I am a hair person, so I really enjoyed learning the basics and wanted to keep learning more. I ended up teaching myself, which wasn't hard once I'd gotten the info from the workshop, and I've enjoyed braiding my kids' hair & taking care of it over the years.

Non-black people tend to be afraid of black hair. The presenters were cheerful & used humor and friendliness to break the ice. They passed around a number of products, discussed washing & moisturizing and styling, and lotions for skin. They talked about older children needing to have more complex styles to fit in at school, and our county's foster care actually paid for stylists visits for kids for this reason. I seem to be highly unusual to want to do it myself - most inexperienced people are very intimidated.

Having a couple AA toddlers or young kids around to let people touch their hair (respectfully & curiously) to get a feel for it and to point out if it's healthy or not and how you can tell, and to demonstrate a braid or two and let other people try it is great. In our case, it was just a couple kids who were already being fostered by some of the participants.

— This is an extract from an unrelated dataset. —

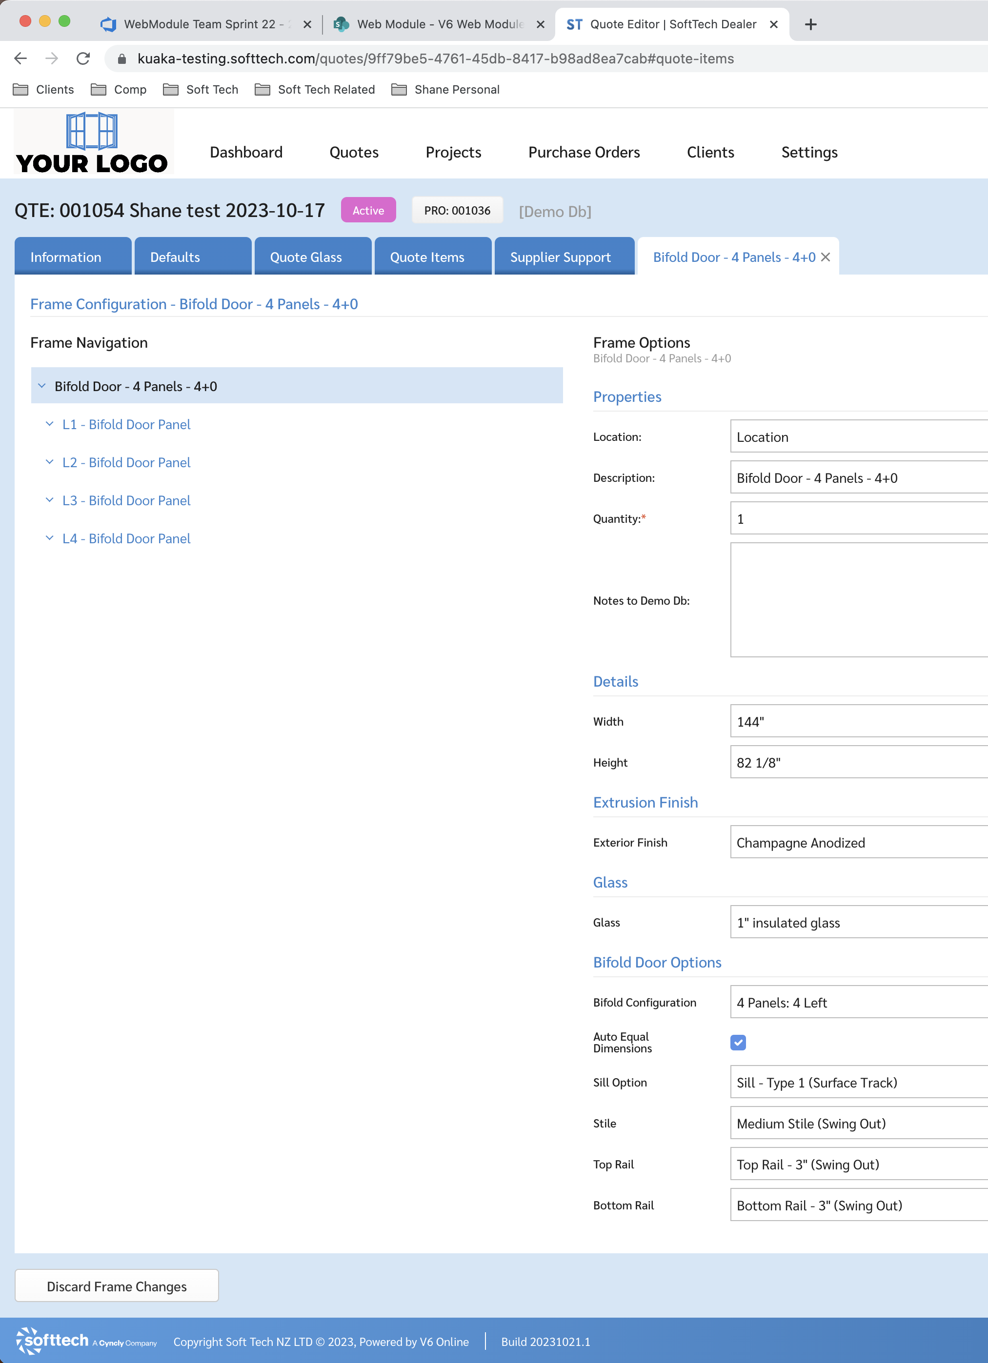
Task: Click the browser back arrow
Action: (x=20, y=58)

Book recommendations are great - they told us about Happy to be Nappy and some other more instructive books. I'd maybe point people to the Curly Girl website - it's white-dominated and therefore probably a more comfortable place for white people to get info & advice but there are also black people there talking about their hair and the types of hair discussed include types that are more common on AA people. My partner has a "Jew-fro" (she's white & Jewish and her hair is extremely curly) and loves the advice there, which is similar to how I style the AA kids' hair.

Well, so I think I'm probably responding after you've already given the workshop, cuz I'm not here all that often, but maybe you'll do it again in the future and maybe this will be a little helpful?

Thanks for doing this - you're doing the foster parents and teh foster kids a great service!!